**WHAT TO WORK ON**
In the entries below, spot each line with the word "Viewport" and copy it.

::: DATA :::

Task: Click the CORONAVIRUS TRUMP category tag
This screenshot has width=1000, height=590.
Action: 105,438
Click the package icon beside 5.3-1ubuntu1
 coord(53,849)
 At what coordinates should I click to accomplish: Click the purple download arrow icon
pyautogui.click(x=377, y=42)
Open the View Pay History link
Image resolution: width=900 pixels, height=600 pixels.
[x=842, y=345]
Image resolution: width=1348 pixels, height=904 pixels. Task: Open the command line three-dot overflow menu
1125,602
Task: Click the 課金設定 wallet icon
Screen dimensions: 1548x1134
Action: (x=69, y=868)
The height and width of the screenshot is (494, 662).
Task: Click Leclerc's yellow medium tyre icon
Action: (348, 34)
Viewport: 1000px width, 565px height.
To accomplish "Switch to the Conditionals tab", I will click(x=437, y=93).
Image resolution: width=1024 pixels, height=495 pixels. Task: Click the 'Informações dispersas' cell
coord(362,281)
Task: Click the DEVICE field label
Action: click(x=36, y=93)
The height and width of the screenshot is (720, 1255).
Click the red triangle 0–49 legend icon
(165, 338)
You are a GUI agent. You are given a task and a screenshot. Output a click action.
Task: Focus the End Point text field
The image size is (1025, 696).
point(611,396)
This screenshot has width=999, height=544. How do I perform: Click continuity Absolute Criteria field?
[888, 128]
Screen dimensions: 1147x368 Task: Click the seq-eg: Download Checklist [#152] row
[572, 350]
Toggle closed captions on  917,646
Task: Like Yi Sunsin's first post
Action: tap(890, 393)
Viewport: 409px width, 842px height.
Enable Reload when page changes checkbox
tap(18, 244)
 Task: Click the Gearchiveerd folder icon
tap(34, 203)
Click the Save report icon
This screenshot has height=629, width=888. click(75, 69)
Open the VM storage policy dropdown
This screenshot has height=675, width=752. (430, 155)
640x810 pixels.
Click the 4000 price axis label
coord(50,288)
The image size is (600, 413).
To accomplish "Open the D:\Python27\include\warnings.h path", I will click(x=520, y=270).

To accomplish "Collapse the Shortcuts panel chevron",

:::

**REPLY**
Viewport: 1000px width, 565px height.
Viewport: 409px width, 842px height.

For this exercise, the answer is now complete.